Tottenham’s 1-0 win over Burnley, courtesy of Christian Eriksen’s injury-time goal, was Pochettino’s 100th league win from 169 games — 10 fewer than Wenger required to reach his century.
While Arsenal fans might point to last month’s 4-2 league win over their rivals — or next week’s League Cup quarter-final between the teams — as of greater significance, the Argentine will take some satisfaction from trumping his old rival, particularly in the week he also secured Spurs’ qualification for the Champions League knockout phase.
Yet, as the minutes ticked down in miserable conditions at Wembley, Pochettino looked anything but a winner as he peeked out from under his bobble hat, urging his side forward for one last charge.
His entreaties worked because substitute Eriksen finally beat the admirable Joe Hart to score the solitary goal that leaves Spurs three points adrift of second-placed Liverpool, who play Manchester United on Sunday.
For all the criticism that Pochettino tinkers with his team too much, it is impossible to escape the conclusion that he is the luckiest of generals, a man whose tweaks and hunches come off more often than not.
Against Burnley, he gave 18-year-old Oliver Skipp his first Premier League start in midfield and asked Ben Davies to fill in at centre half. In bringing on Eriksen for Lucas Moura in the 65th minute he made the change that ultimately proved decisive as Spurs again showed the resilience that is typifying their season.
“I am happy because it is not easy to play every three days, many players are out,” said Pochettino.
“Oliver Skipp made his debut, it is fantastic because to keep going in difficult circumstances pleases me and the way we are competing this season pleases me.”
Despite enjoying 70 percent of possession, Spurs struggled to break down a resilient Burnley, who looked much more like the side who prospered last season than the one that has struggled this term.

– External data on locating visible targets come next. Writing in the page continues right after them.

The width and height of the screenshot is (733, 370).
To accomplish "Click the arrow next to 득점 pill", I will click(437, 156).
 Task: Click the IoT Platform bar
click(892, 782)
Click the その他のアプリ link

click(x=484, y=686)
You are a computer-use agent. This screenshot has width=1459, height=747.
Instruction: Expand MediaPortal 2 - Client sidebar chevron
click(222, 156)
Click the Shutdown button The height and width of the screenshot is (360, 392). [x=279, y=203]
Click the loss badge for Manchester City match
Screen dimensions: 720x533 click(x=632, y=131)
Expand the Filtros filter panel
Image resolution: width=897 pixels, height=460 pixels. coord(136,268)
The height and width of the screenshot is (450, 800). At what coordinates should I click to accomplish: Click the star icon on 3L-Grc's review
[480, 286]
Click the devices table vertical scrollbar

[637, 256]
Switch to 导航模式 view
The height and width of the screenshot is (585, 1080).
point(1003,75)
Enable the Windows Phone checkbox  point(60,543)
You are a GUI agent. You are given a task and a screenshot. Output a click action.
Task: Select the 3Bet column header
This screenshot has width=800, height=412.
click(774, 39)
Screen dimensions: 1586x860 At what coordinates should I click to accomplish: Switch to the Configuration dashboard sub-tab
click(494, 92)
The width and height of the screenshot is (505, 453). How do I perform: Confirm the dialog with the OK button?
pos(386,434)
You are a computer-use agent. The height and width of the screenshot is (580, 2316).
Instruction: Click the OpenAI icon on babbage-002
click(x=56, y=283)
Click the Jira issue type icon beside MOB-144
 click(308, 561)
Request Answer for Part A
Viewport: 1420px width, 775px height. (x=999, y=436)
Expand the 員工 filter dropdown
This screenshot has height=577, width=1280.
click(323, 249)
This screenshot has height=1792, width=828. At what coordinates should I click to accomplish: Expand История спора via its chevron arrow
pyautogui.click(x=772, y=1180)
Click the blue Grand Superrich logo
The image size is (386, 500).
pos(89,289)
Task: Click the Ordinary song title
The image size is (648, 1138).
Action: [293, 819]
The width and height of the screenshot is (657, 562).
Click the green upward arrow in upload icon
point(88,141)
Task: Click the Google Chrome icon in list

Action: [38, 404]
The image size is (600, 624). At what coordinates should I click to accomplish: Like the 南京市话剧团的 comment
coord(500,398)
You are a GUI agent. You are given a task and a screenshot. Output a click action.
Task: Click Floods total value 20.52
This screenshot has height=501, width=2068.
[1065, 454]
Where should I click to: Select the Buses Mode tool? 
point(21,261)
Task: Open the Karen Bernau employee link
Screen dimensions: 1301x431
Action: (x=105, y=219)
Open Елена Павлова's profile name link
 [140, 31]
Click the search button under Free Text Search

“After the Barcelona game and qualifying for the next stage of the Champions League it is difficult to find the way to perform like this,” said Pochettino.
“Today I congratulate my players’ effort and the 50,000 fans. It was a late victory but so important for us.
“The character to always push to the end shows great belief and faith in the way we play. That pleases me the most.”
The big games keep on coming and on Wednesday it is Arsenal again. Pochettino will need no reminding that to be really considered on a par with Wenger, he needs to win a trophy.
The League Cup might be a good place to start.